Locate every line in the material below that contains the string "Screen", matching case exactly, and copy each of those lines in full.

(Collected data entries)
****

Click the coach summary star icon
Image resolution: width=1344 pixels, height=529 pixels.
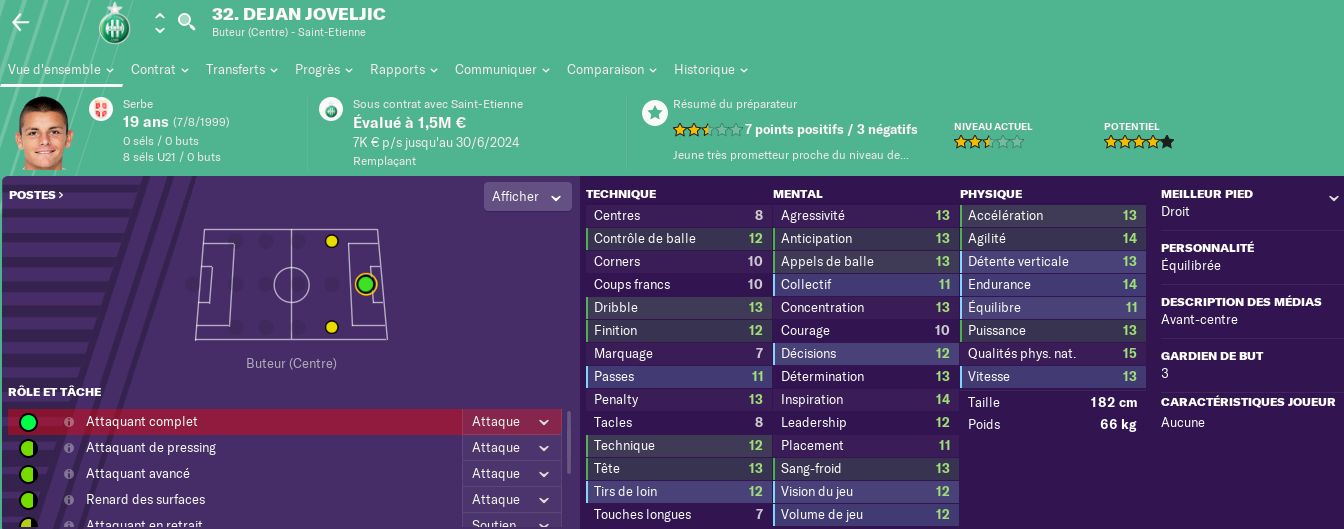point(653,112)
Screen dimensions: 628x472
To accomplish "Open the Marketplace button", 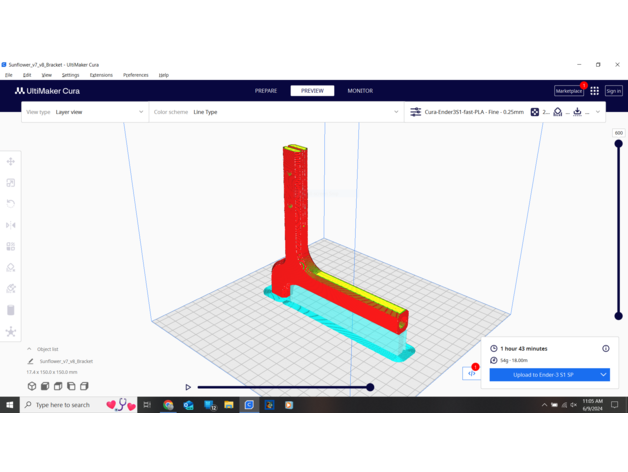I will click(568, 91).
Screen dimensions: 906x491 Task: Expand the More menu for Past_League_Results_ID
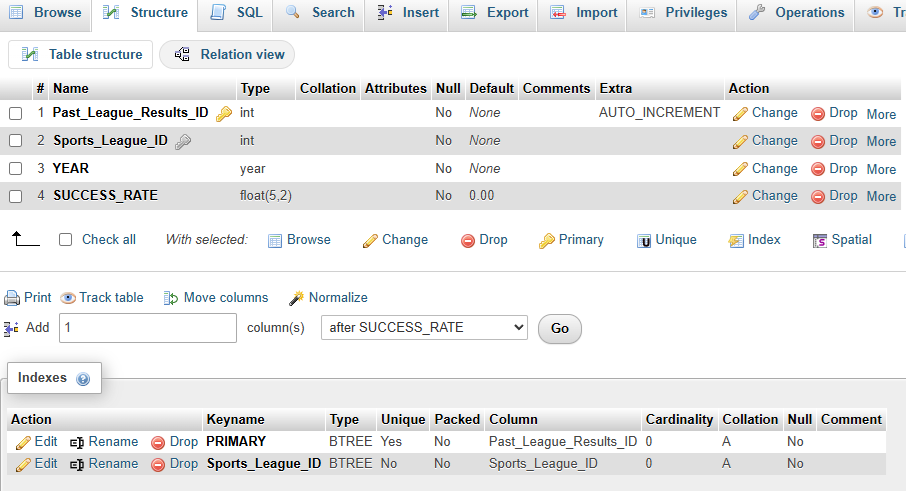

****

◆ **WRITTEN SOLUTION**:
Screen dimensions: 628x472
Screen dimensions: 906x491 Task: Expand the More menu for Past_League_Results_ID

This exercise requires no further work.